Kyram Dear has an infectious laugh.

The eight year old from Richmond, Ontario giggles as his father twirls him around before placing him in his wheelchair.

It’s a moment of joy that has come against incredible odds.

Kyram was born four months premature and very, very sick. He has severe cerebral palsy. He can’t talk, walk, stand or even sit. He has almost no control over his own body. He is also profoundly deaf.

To make his young life even harder, his mother fell ill soon after his birth. She passed away almost four years ago. “She had one good year with him after he came home from the hospital,” says his father, Myles Dear. “And she poured her time into him.”

Myles has been doing his best to nurture Kyram ever since, never knowing how much his son really understood.

Until two years ago when Kyram started to blink.
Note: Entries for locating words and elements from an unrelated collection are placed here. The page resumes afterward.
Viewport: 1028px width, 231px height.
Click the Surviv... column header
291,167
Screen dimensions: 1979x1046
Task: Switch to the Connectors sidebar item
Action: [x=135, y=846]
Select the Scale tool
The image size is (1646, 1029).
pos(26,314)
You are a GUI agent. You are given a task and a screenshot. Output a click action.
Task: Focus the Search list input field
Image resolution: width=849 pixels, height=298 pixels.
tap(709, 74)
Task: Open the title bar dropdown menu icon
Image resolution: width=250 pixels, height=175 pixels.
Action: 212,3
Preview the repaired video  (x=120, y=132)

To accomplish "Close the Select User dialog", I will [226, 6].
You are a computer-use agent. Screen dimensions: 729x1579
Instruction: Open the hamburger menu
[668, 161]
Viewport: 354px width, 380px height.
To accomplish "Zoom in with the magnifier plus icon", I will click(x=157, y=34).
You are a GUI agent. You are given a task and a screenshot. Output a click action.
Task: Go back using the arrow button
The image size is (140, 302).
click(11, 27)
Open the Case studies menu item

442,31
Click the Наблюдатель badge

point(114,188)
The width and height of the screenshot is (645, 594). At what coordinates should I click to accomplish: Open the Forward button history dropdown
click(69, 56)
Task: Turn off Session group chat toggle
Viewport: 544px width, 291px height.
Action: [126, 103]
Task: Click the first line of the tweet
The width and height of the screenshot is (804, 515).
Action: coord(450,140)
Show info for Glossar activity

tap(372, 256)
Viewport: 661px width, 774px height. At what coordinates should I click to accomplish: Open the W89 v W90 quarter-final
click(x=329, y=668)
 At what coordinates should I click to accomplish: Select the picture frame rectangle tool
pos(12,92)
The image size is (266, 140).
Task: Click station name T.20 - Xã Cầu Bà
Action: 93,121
His blink means “yes.” It’s not much, but when asked both positive and negative versions of the same question, or given a list of, says letters or numbers, Kyram can communicate. “It was an exciting prospect two years ago to understand that he was capable of this,” says his father.

More recently, Kyram  began making a clicking sound into a microphone to manipulate a computer.

And with nothing more than clicks and blinks, Kyram is quickly proving just how sharp his mind is. He can now read and write at a grade 3 level, and even goes to school.

Developmentally, his potential is limitless. But physically, he requires 24-hour professional care. He’s been known to stop breathing in the middle of the night.

And Myles Dear says his son’s unique and costly requirements are falling through the cracks of two different provincial departments. So far, he’s managed to pay the bills by downsizing and, through bittersweet fortune, with the insurance money from his late wife.

“And in fact last Friday we just ran out of money. That fund is now exhausted,” he says.

So Myles Dear has taken Kyram’s cause online. He’s set up a crowdfunding account in hopes of raising $65,000 dollars. That’s enough, he says, to support Kyram for one year, to buy time while he files appeals with the province over more permanent funding. He is not about to give up on his remarkable young son.

“I love this little boy with all my heart,” he says. “Trying to do right by my wife’s memory.”